Gizemli Şehir, insanı insan yapan özelliklerden birinin belleği olduğunu; insanın bugününü ve geleceğini belirleyenin, geçmişi olduğunu ileri süren filmlerden biridir (Enders, 1999; Erdem 1999).

İkibinli yıllara kadar üretilen bilim kurgu filmlerinde uzaylı yabancılar, bir önceki temsilcilerinin tekrarları şeklinde ele alınır. Artık alışık olunan uzaylıların varlıkları izleyiciyi şaşırtma, büyüleme gibi bir etkiye sahip değildir. Sayısal görsel etkiler yardımıyla, yeni görüntü üretme teknolojileriyle görselleştirilen yabancılar, sanal dünyanın içerisinde varolabilme gerçeğini gösterir. İzleyicide hayranlık uyandıran etki ise, yeni olan bir görsel etkinin kullanılmasından kaynaklıdır.
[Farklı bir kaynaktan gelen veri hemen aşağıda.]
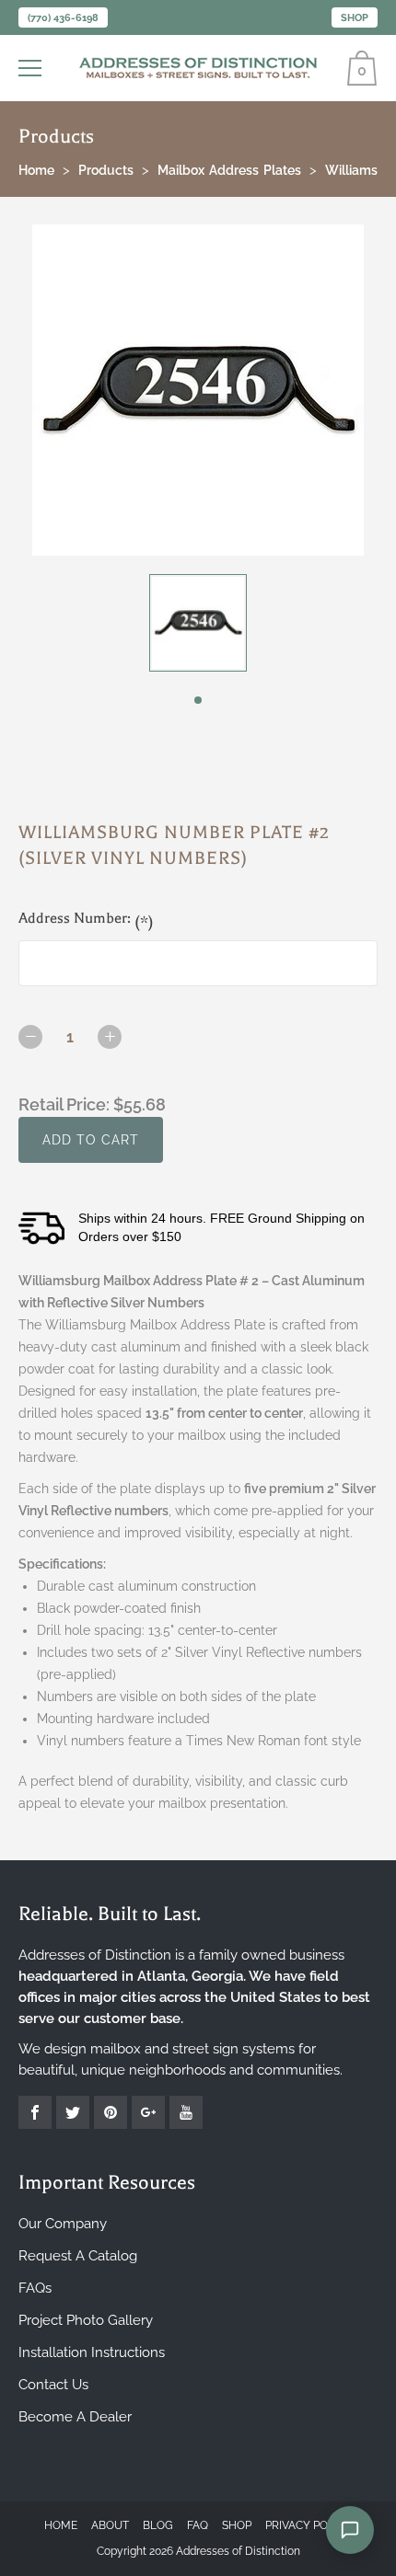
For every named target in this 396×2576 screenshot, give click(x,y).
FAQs (35, 2288)
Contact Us (53, 2384)
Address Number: (86, 920)
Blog (158, 2525)
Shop (354, 18)
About (110, 2525)
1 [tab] (198, 700)
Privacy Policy (308, 2525)
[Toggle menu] (32, 68)
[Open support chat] (350, 2530)
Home (60, 2525)
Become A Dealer (75, 2417)
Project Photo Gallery (85, 2320)
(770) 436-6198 (63, 18)
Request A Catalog (77, 2256)
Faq (197, 2525)
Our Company (62, 2223)
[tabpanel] (198, 622)
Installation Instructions (91, 2352)
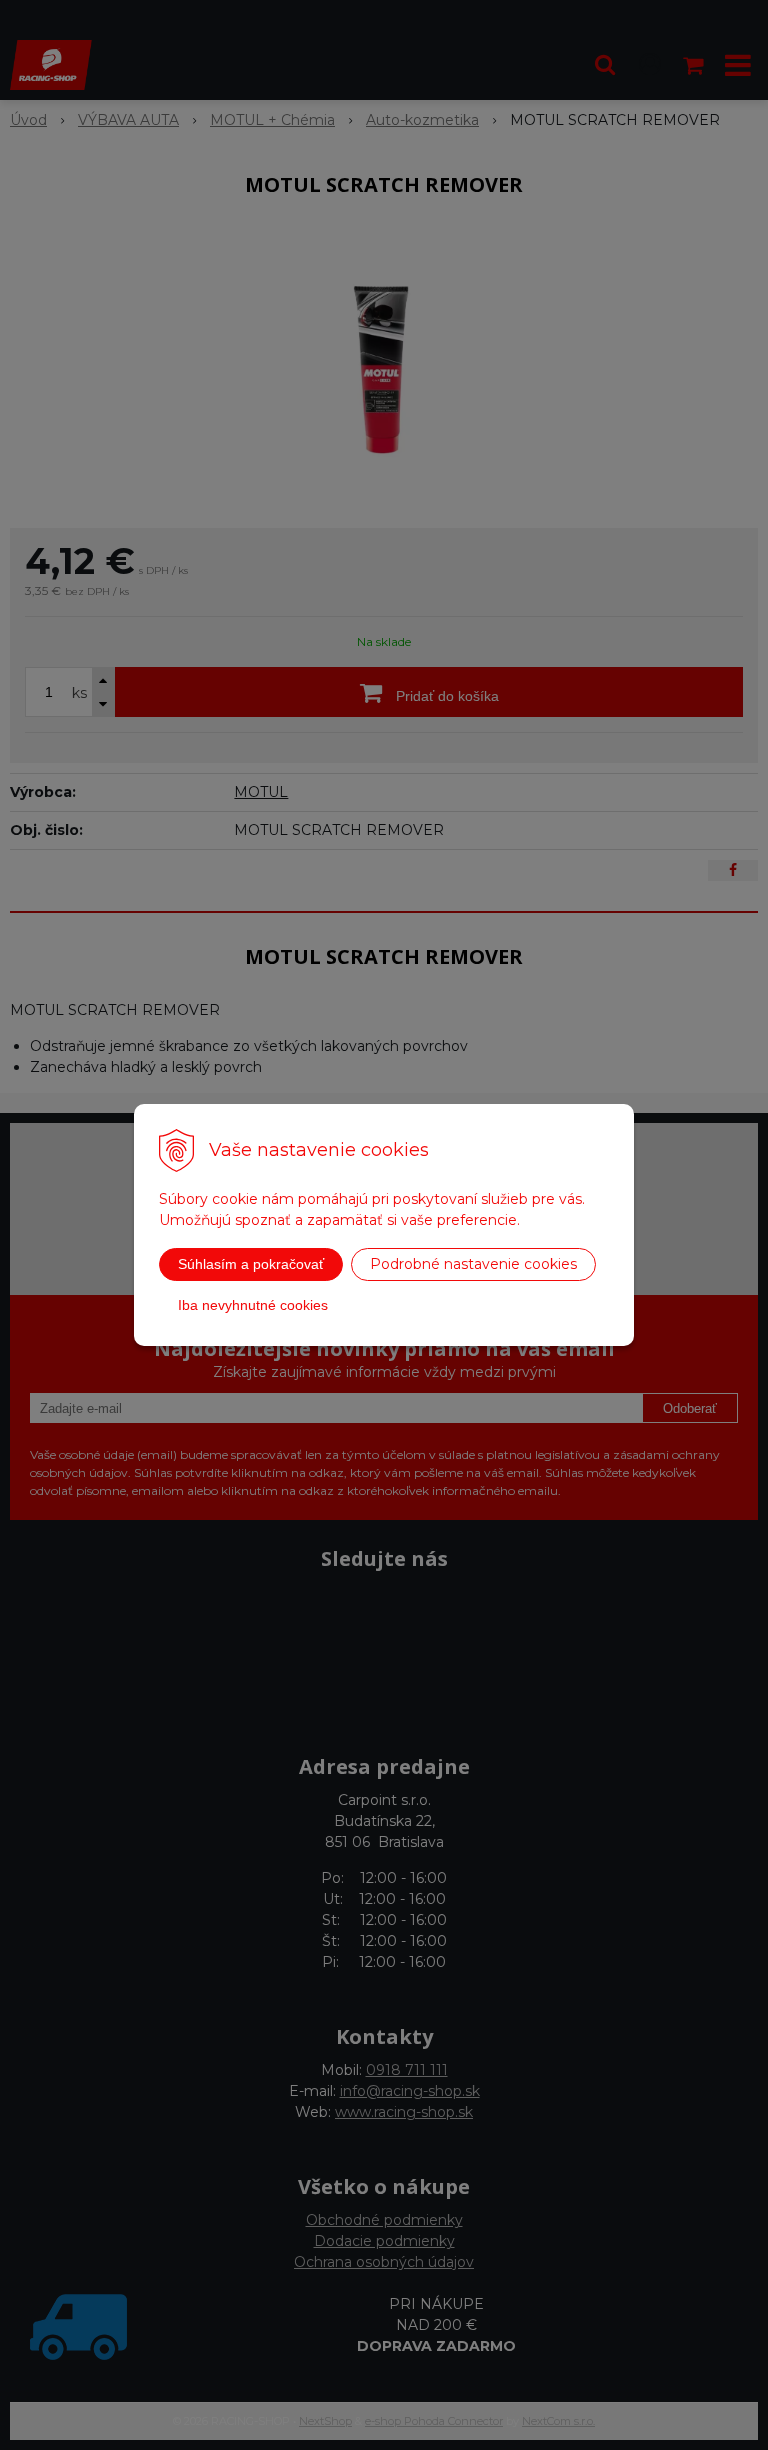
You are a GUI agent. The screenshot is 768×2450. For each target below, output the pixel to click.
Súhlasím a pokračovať (251, 1264)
Bilgisayar oyunlarından, hatta günümüzde reklamlardan dahi alışık olduğumuz yaratık simulationları, sunuldukları uzamda gerçekmiş gibi algılatılmaya çalışılmaktadır.

Günümüzde sadece bilgisayar kullanılarak üretilen filmler yapılmaktadır. Oyuncuya, alıcıya gereksinim duymadan yapılabilen filmlerde her türlü sanal dünya canlısı yaşayabilir olmuştur.